El Director general de la Policía Nacional Ignacio Cusidó no tiene empacho en afirmar públicamente que “el terrorismo anarquista se ha implantado en España” y por eso la lucha contra él es “una prioridad para la policía”. Si los hechos desmienten tales despropósitos, tanto peor para los hechos. Los agentes del orden arreglarán pruebas y los jueces desecharán testimonios favorables. El Derecho Penal del Enemigo nos sumerge en un universo kafkiano que en cierto modo tiene su lógica y esa es la del miedo. La aberración yihadista y la crisis prolongada amenazan con despertar una histeria securitaria en las masas ciudadanas que no augura nada bueno. Malos tiempos para la libertad, un valor a la baja, y buenos para los halcones de la política. El miedo es la coartada del Poder, y un sector de éste es partidario de jugar esa carta a fondo. Las algaradas callejeras han ridiculizado montones de veces la eficacia de unas fuerzas del orden mentalmente muy identificadas con su función represora, pero incapaces de neutralizar una lucha urbana ruidosa que cuenta con efectivos no excesivamente numerosos. El ridículo es a veces mucho más subversivo que la propaganda radical o la pedrada, si bien no es el acto de sabotaje del sistema más contundente, sí es el que más lo deslegitima. La Operación Piñata no se ha desencadenado pues contra un etéreo terrorismo anarquista, sino que forma parte de un plan de guerra que apunta al entorno segregado del sistema, a la base de la disidencia social y de la resistencia callejera.

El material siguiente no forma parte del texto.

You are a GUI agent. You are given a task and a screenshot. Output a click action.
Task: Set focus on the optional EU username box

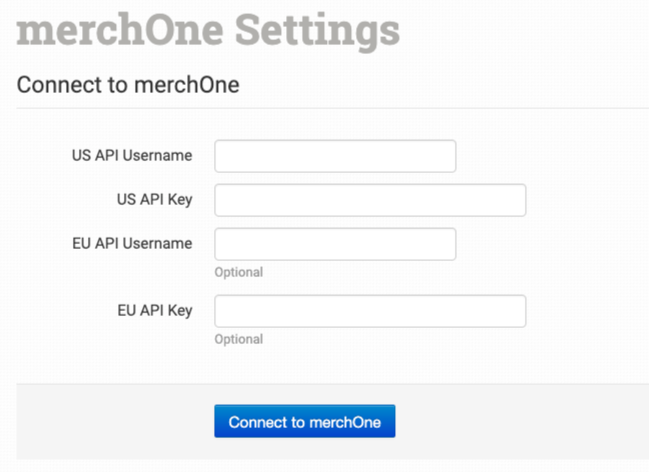335,244
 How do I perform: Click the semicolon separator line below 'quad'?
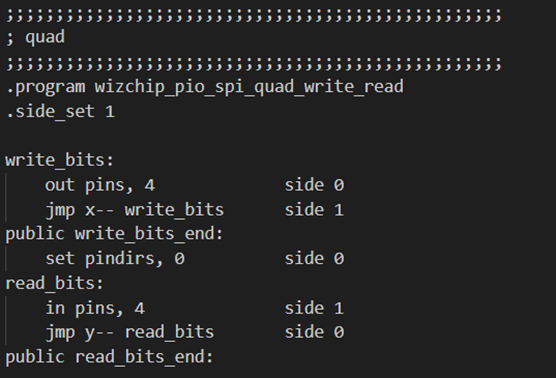[254, 64]
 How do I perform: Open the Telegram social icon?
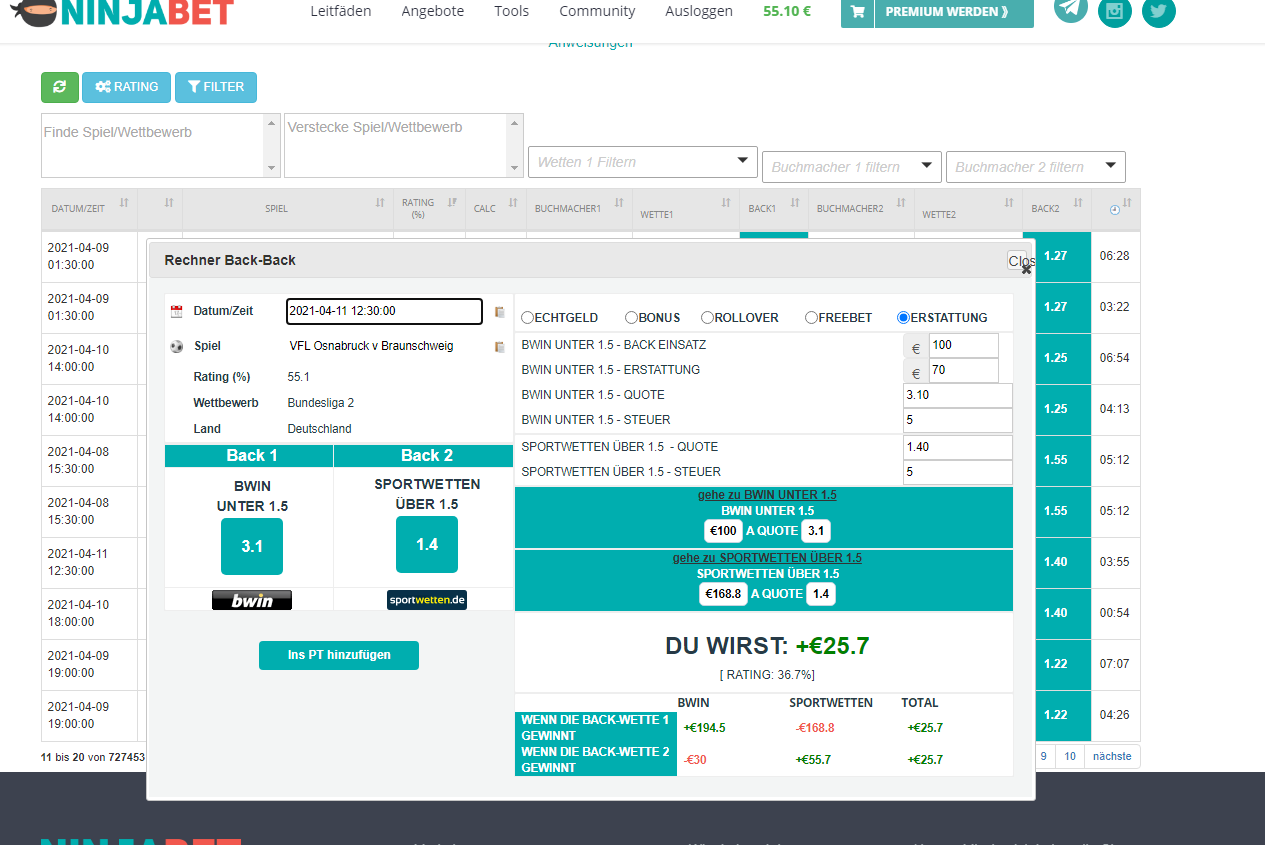tap(1071, 9)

A los ateneos, centros okupas, asambleas vecinales, colectivos obreros autónomos, grupos anticarcelarios, agrupaciones en defensa del territorio… Es una operación de limpieza que intenta evitar que unos minúsculos puntos de apoyo, al calor de la crisis económica y política, se conviertan en palanca de una crisis social difícilmente manejable. Como dijo Cusidó, se trata de una “labor preventiva”, dos palabras que conviene interpretar en sentido militar, puesto que este servidor del Estado es consciente de estar en guerra contra el bando radical de la justicia social, la igualdad y la libertad.
¡Abajo el Estado! ¡Libertad inmediata para los detenidos!
Revista Argelaga, 1 de abril de 2015.